#### Detalhes do exercício:
No texto sobre as raízes de uma árvore, o que fazem as raízes com a árvore perante as intempéries?

O que pode acontecer se se cortarem umas raízes de uma árvore? Sabe-se que as raízes são o que seguram, são os pilares, as estruturas que vão crescendo à medida que a própria árvore também cresce. E ajuda-a a chegar mais longe em profundidade, em segurança, em sentido de pertença. São o que sustém toda a estrutura aérea, o caule, os ramos, a copa. Tudo o resto. As raízes são o que fazem com que a árvore vergue mas não quebre perante as intempéries. E não a deixam perder o sentido da realidade por mais alto que cresça e mais longe que chegue. E se se tiver que cortar uma raiz? Uma daquelas muito importantes? Daquelas que já esteve na origem de tudo e que agora é tóxica? E se se tiver que cortar a raiz que em vez de trazer água, traz ácido daquele que queima, que destroça?

A resposta óbvia parece ser: corte-se! Mas na vida as respostas são muito pouco óbvias. Por vezes, não se pode apenas suprimir aquilo que é tóxico, pura e simplesmente porque não é suprimível. Faz parte de nós e da nossa origem. Quando uma das raízes mais poderosas da árvore não está a cumprir o seu papel, antes pelo contrário, o que fazer? Não se pode apenas viver de lembranças, de saudade. Poder-se-ia, se não houvesse raiz. Havendo, não é possível ter-se uma raiz que nos faz mal e lidar com ela pelo bem que já nos fez. É um ter e não ter em simultâneo. Esta simultaneidade é dilacerante. Parece um beco sem saída. É uma raiz que não nutre, que não apazigua. Bem pelo contrário, é uma raiz que consome muita energia à árvore. Deixou de fazer parte integrante da sua estrutura. Esta raiz apenas existe, tendo-se esquecido do seu fundamento, do seu papel e do amor que a árvore lhe dedicava. Resolveu transportar o que entende, o que pensa ser o melhor sem ter a noção do que na verdade anda a fazer. A raiz não tem culpa e a árvore também não. E ambas sofrem. Raízes atormentadas adoecem as árvores.

#### Extrato de dados:
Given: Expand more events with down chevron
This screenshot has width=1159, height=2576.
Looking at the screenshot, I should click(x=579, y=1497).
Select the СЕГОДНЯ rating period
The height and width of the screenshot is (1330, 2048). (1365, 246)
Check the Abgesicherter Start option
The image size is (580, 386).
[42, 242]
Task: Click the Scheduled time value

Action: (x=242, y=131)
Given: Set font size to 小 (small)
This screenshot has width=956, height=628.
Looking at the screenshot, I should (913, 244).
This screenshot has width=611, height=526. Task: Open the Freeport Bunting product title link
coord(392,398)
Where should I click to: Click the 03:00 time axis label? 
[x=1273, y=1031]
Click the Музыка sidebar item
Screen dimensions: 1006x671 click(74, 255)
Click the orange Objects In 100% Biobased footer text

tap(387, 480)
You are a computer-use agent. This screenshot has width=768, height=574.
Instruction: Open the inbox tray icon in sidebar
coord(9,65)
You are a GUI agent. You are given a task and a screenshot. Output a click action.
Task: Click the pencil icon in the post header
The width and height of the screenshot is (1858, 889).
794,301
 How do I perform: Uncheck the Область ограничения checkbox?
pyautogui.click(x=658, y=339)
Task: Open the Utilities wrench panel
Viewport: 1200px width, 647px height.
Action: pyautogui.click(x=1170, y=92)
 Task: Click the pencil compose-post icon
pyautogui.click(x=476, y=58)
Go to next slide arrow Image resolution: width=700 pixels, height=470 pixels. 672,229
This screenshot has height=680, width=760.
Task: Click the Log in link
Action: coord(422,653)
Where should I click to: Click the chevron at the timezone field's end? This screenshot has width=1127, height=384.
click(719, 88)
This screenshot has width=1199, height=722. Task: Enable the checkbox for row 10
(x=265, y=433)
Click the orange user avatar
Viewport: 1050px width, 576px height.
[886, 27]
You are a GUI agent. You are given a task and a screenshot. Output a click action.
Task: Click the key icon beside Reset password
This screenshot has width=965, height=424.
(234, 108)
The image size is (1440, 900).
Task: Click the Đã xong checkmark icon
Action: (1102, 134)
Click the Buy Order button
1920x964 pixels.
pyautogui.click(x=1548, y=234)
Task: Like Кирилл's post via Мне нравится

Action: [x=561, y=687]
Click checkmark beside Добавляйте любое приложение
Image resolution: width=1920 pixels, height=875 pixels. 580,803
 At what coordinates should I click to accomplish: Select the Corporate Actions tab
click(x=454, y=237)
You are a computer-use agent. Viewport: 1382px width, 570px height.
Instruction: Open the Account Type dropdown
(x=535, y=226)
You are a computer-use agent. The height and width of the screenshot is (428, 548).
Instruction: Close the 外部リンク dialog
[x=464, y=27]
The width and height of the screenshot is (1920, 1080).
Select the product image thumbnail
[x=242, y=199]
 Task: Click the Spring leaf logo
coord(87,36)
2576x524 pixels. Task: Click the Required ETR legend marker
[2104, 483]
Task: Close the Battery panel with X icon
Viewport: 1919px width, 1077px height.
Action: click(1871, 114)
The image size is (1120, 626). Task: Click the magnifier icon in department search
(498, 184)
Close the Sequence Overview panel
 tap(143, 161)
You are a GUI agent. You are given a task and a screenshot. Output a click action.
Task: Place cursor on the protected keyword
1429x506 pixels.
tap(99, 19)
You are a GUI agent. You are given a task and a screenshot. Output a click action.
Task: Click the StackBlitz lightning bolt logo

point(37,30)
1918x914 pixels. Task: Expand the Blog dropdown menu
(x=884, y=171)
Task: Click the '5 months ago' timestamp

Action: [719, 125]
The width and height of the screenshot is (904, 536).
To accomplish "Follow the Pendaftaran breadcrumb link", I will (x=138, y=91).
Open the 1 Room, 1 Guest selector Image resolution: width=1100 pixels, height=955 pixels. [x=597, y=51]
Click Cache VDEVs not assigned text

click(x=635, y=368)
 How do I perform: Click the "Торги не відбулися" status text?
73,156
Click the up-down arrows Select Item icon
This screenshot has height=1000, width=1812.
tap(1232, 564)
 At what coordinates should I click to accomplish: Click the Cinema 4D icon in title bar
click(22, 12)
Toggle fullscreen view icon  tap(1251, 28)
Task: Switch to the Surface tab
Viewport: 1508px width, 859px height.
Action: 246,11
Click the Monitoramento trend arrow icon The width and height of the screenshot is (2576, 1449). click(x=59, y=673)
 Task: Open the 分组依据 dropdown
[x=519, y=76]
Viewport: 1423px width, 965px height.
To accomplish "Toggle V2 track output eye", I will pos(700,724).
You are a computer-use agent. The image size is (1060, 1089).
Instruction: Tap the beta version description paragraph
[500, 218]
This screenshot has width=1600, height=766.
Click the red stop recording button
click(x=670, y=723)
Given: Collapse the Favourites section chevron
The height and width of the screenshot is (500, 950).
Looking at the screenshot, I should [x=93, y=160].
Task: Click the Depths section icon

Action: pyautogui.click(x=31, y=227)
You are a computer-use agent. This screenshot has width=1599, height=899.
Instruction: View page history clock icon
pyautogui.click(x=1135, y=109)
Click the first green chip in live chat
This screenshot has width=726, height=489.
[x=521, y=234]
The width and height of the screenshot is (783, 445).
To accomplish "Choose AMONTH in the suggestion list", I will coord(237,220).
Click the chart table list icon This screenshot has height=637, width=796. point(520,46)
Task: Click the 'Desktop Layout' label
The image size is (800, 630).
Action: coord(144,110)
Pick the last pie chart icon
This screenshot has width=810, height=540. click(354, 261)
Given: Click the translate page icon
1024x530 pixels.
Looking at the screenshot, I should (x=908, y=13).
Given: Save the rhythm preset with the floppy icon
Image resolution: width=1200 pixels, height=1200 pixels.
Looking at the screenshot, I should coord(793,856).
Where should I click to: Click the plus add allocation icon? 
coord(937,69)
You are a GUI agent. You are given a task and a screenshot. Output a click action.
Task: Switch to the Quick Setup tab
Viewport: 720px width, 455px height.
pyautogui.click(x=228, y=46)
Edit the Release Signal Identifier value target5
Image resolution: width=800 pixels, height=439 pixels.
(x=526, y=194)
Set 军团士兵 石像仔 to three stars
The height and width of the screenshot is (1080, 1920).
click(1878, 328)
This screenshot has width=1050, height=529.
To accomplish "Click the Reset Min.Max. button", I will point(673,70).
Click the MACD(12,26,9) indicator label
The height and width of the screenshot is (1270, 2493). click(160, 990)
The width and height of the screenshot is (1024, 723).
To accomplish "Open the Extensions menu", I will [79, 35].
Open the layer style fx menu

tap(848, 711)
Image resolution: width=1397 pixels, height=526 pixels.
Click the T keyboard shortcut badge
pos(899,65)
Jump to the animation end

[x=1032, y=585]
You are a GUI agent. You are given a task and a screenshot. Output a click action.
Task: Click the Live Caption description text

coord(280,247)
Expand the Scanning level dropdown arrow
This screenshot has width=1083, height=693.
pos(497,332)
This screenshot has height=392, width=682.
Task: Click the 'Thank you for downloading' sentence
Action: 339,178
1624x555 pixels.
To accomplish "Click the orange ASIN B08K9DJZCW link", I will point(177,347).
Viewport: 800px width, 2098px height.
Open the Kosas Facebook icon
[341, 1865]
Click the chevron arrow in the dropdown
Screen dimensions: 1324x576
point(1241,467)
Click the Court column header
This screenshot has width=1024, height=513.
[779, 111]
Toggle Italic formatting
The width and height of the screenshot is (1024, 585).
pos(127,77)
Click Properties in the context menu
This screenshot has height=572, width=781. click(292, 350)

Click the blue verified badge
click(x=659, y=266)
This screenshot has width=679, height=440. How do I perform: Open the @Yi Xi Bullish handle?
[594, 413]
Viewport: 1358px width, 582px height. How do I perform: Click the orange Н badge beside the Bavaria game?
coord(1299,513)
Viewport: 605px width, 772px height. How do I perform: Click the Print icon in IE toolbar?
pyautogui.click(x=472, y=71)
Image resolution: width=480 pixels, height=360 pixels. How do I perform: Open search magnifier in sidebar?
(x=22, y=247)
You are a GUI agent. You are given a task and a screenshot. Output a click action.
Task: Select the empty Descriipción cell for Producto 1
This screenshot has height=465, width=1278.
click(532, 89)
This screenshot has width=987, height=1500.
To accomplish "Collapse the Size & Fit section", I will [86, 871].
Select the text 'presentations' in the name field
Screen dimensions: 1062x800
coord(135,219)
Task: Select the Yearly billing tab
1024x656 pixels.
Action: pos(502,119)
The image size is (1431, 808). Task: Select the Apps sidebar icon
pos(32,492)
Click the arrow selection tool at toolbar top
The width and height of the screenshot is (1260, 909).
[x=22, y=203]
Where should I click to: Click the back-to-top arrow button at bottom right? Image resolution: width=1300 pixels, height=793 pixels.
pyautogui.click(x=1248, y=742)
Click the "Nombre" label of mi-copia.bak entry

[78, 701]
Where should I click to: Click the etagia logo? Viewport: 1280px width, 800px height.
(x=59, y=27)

#### Caixa de resposta:
Fazem com que a árvore vergue mas não quebre.